#### DOCUMENT

:::

St. Leo IX. Pope, A.D. 1054. St. Elphege, A.D. 1012. St. Ursmar, Bp. A.D. 713.

St. Elphege.

This saint's name in the church of England calendar is Alphege. He was brought up at the monastery of Deerhurst, in Gloucestershire; afterwards he built himself a lonely cell in the abbey of Bath, where he became abbot, and corrected the "little junketings" and other irregularities of the monks. St. Dunstan being warned in a vision, drew him from thence, and gave him episcopal ordination. In 1006, he became bishop of Winchester, and was afterwards translated to the see of Canterbury. On the storming of that city by the Danes, he endeavoured to allay their fury, but they burnt his cathedral, decimated his monks, and carrying Alphege prisoner to Canterbury, there slew him on this day in 1012.*[1]

It is storied, that when St. Alphege was imprisoned at Greenwich, the devil appeared to him in likeness of an angel, and tempted him to follow him into a dark valley, over which he wearily walked through hedges and ditches, till at last being in a most foul mire the devil vanished, and a real angel appeared and told St. Alphege to go back to prison and be a martyr, which he did. Then after his death, an old rotten stake was driven into his body, and those who drave it said, that if on the morrow the stake was green and bore leaves they would believe; whereupon the stake flourished and the drivers thereof repented as they said they would, and the body being buried at St. Paul's church, in London, worked miracles. † [2]

In commemoration of this saint was put up in Greenwich church the following inscription: "This church was erected and dedicated to the glory of God, and the memory of Saint Alphege, archbishop of Canterbury, here slain by the Danes."

:::

#### DATA BLOCK

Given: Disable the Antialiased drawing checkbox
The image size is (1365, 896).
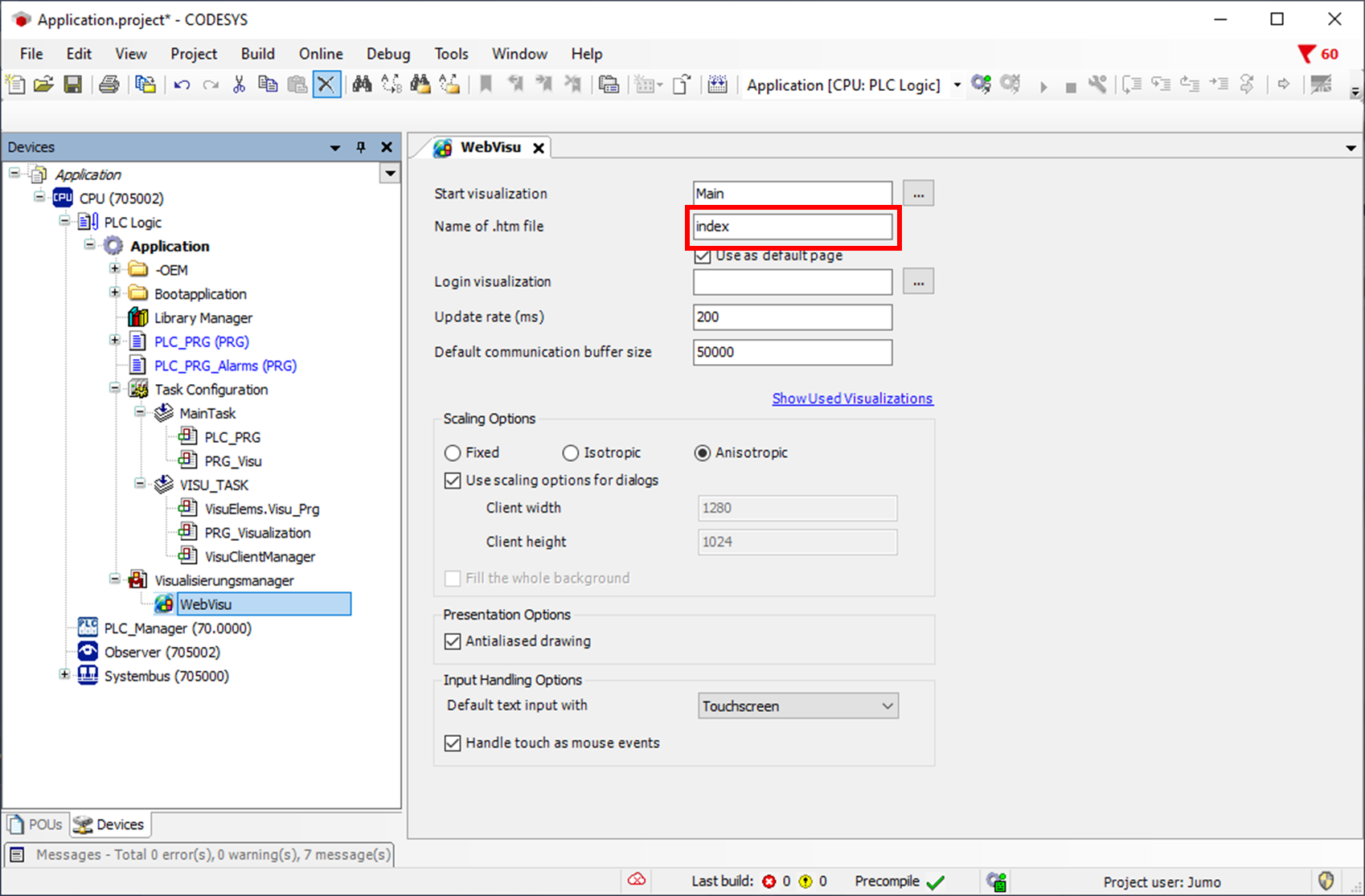Looking at the screenshot, I should [x=453, y=641].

:::

#### WHAT YOU NEED TO DO
Condense the paragraph of the St. Elphege text that begins "It is storied, that when St. Alphege" into a brief bulleted list of its main events.

#### EXPECTED OUTPUT
- While St. Alphege was imprisoned at Greenwich, the devil appeared to him as an angel and led him through a dark valley, over hedges and ditches.
- When Alphege was stuck in a foul mire, the devil vanished. A real angel then told him to return to prison and be a martyr, and he did so.
- After his death, an old rotten stake was driven into his body. Those who drove it said they would believe if it were green and leafy the next day.
- The stake flourished, and the men repented as they had promised.
- His body was buried at St. Paul's church in London, where it worked miracles.